You can spend a while digging through Auris Apothecary and find yourself constantly amused at the creativity (if not insanity) in what they’re selling. They are a micro-label who sell limited edition records in very elaborate packaging, to the point where the packaging is the product. Release AAX-007, for example, is an “unspooled ¼” reel tape” packaged in “recycled brown-paper grocery bag scroll with silver silk-screened skeleton print”. Release AAX-012 is “Black opium-scented cassette with vertically-aligned full color artwork labelling, housed inside of a black/clear hardshell norelco case with high-resolution, full color plotter-printed artwork. Serial information printed on white adhesive paper with hand-stamped numbering in sky blue ink”. But the most interesting one is AAX-013, which consists of “a maelstrom of wood, glass and metal mastered through the process of octillion grains of sand malevolently grinding across tape-heads, producing an immediate and relentless destruction of the listener’s equipment, eardrums and rational thinking”. In other words, a tape full of sand that completely wrecks the tape player you choose to use to “listen” to “it”. In terms of noise, this seems less like a surreal and offensive gimmick and more like the only logical extension of the music.

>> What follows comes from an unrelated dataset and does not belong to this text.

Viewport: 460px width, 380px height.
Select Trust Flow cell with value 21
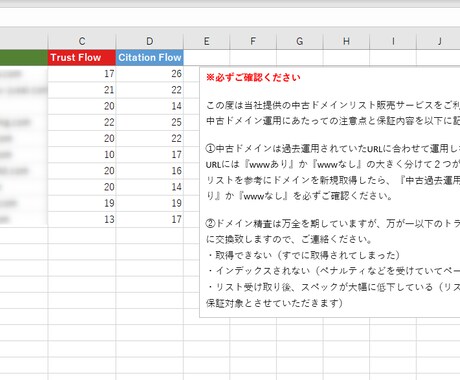pos(82,90)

The nice thing about these recordings is they’re not expensive; most of the tapes are around six dollars; only the unspooled tape gets pricey at twenty-five, though with the amount of effort the idea took, it’s probably a fair price.

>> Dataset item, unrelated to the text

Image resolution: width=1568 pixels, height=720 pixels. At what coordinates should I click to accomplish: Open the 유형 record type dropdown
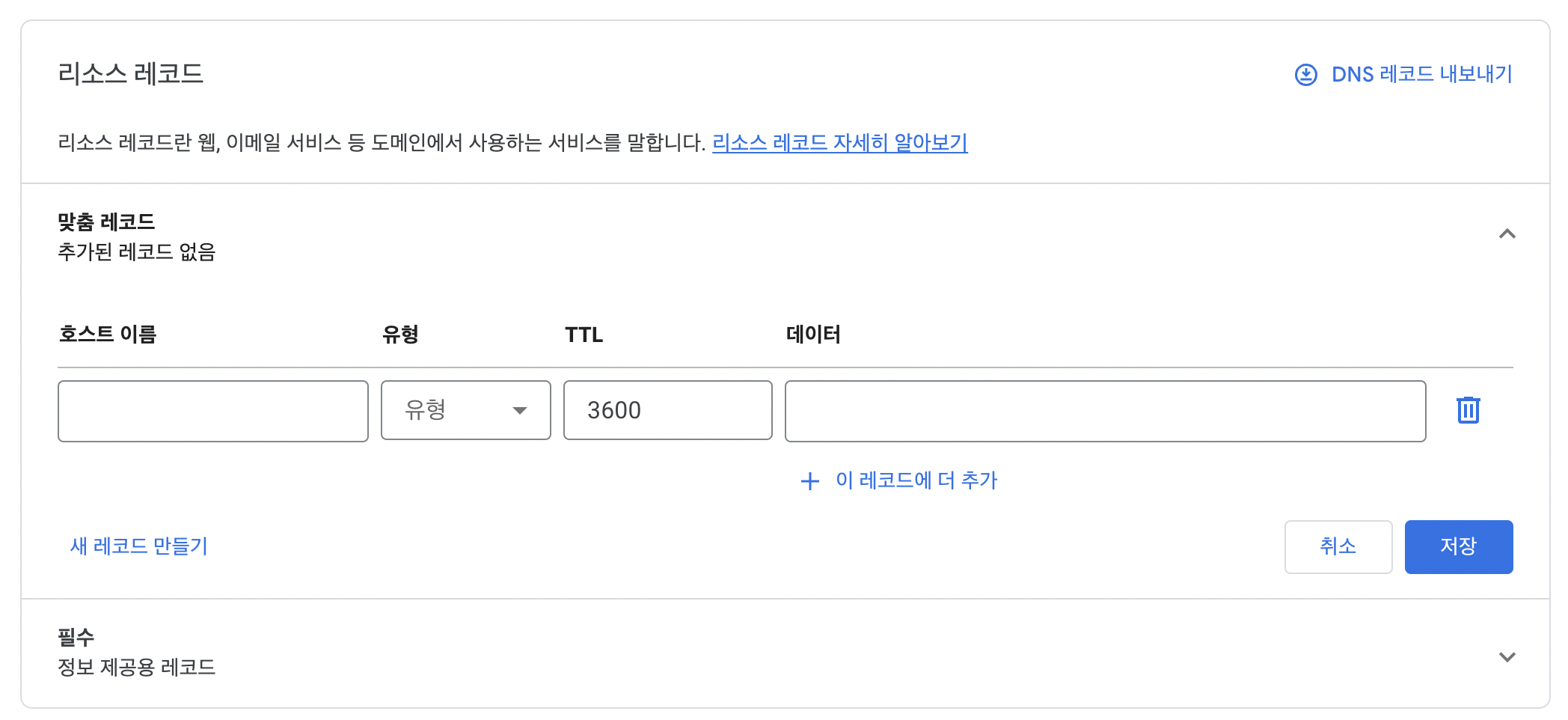coord(466,410)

I find the whole idea of people returning to outdated forms of media distribution as response to modern advances to be fascinating. The whole vinyl movement is similar, though that’s already well-established and it’s hardly controversial for people to buy LPs. I’m amused by that, since the impression I get from my parents and other older people is that vinyl was horrible and unwieldy, and they never looked back after cassettes and especially CDs.
Digital has changed things because, within it, music is nothing. There is no physicality to it, no ownership. Digital songs files are worthless. You can download them, delete them, download them again, delete them again, and so on with no particular effect. I’ve ‘lost’ my digital music collection a few times already, and it never really feels like a loss. I can simply recover what I want and let the rest be lost to time. Often I lose memory of what the artist or album was even called, and even if I do remember, sometimes they are so obscure as to be unretrievable.

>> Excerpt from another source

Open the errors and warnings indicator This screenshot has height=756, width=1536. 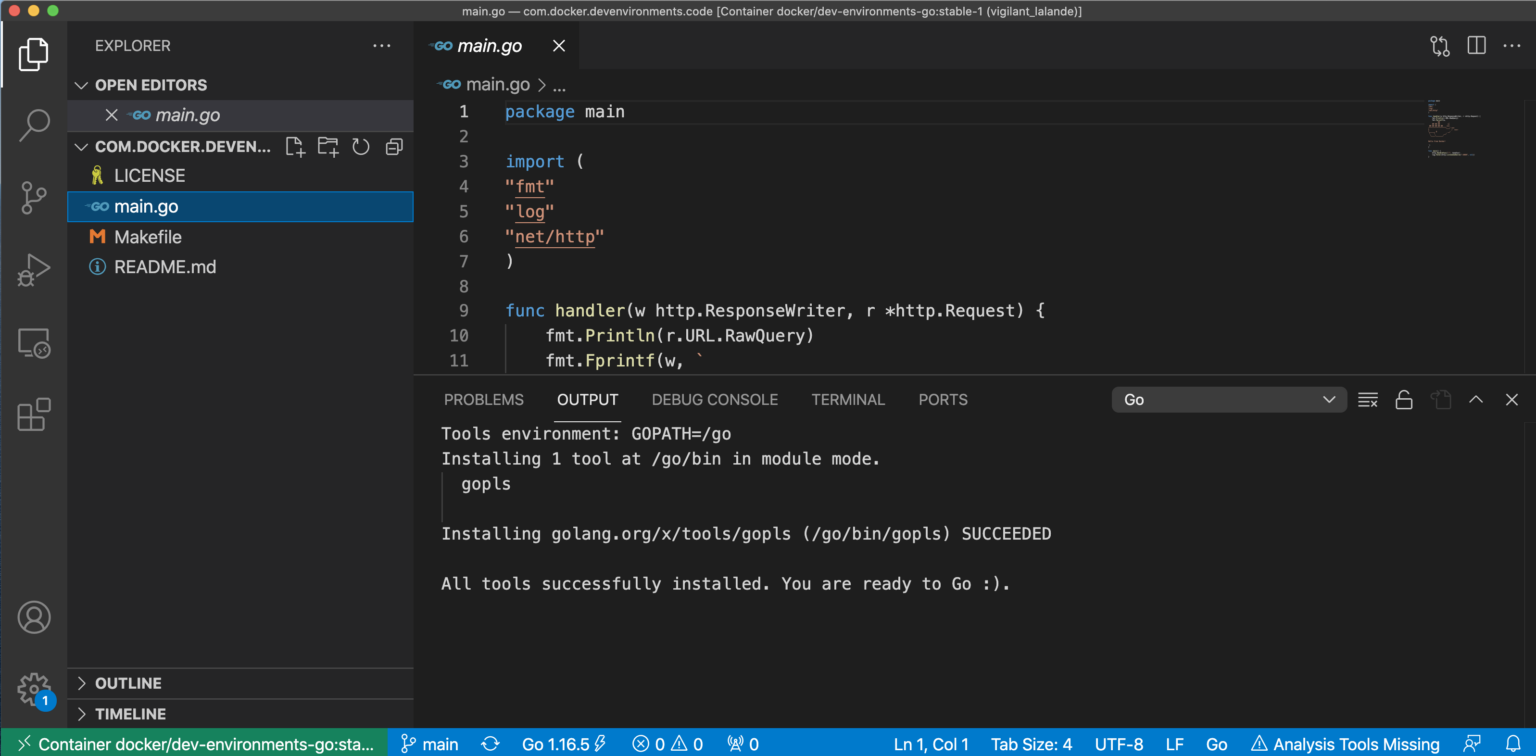(x=666, y=744)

On the other hand, I can open my closet and find a battered (probably unplayable) copy of To The Faithful Departed, a copy that’s survived a few moves, has had plenty of time to disappear, and yet stays there, resillient. I can sit down and listen to these songs, which I haven’t really paid much attention to since around 1997, but they are not lost to me, and neither is the object itself. I’m not sure if it was my first CD; probably. It doesn’t have a booklet, but some sort of giant poster that you open up. The cover shows the band in a yellow room, but if you open the whole poster up the yellow room is in the middle of a forest. I would have to open this thing to get a peak at the lyrics, since my english listening wasn’t good enough to understand them properly.
There used to be an effort associated with finding music. Not that there isn’t anymore, but it’s considerably simpler. As a child, you didn’t really have disposable income. You didn’t really have access to many record stores. You didn’t really have options. You had to navigate through racks of shit records and see if something decent had been imported. If you had access to music communities, it wasn’t necessarily easy to enter them. Your ten-year-old self had to ask some quasi-cool record store clerk if he could get you a copy of X album, which no matter the album, was likely out of your league. The music itself could be less than great, but the process had a certain excitement.
With real independent music, these are real problems, issues that arise from the way the scenes work/worked. You have kids starting record labels run out of their bedroom, bands that barely lasted a few months releasing recordings done in 24 hours in someone’s basement, budgets that could allow a tour with incredible difficulty. These type of things became a badge of honor, partly because they merit some praise, partly because when you’re in shit conditions, you may as well convince yourself they’re actually good. The whole thing becomes a dare. You, as a listener, are dared to seek these bands, they are not going to be fed to you or come to you, you have to put some effort into getting involved, and then it becomes a little club.
Now, you may argue that insular music communities have their problems, but is it worse than no community? I would think not, for as much as music itself is meaningful, everything that surrounds it has its own worth too. Your memories of music are often the memory of who you were listening with, who introduced you to, who you went to a concert with. You may also argue that these increasingly gimmicky tapes, or floppy discs, or whatever delivery method is used, don’t really build any meaningful sense of discovery or inclusion. But what I’d say is, in 5 years, you could find one of those hidden in a box you left on your basement, and even if you might not be able to play it immediately, it will bring back memories.
So I guess the question is, what will music communities and the industry evolve into? There is a spirit against simple digital consumption, so what shape will it take? Is it an actual phenomenon, or is it just the nostalgia of a bunch of twentysomethings who managed to buy CDs and tapes before the whole thing collapsed? It could just be that I’m getting old.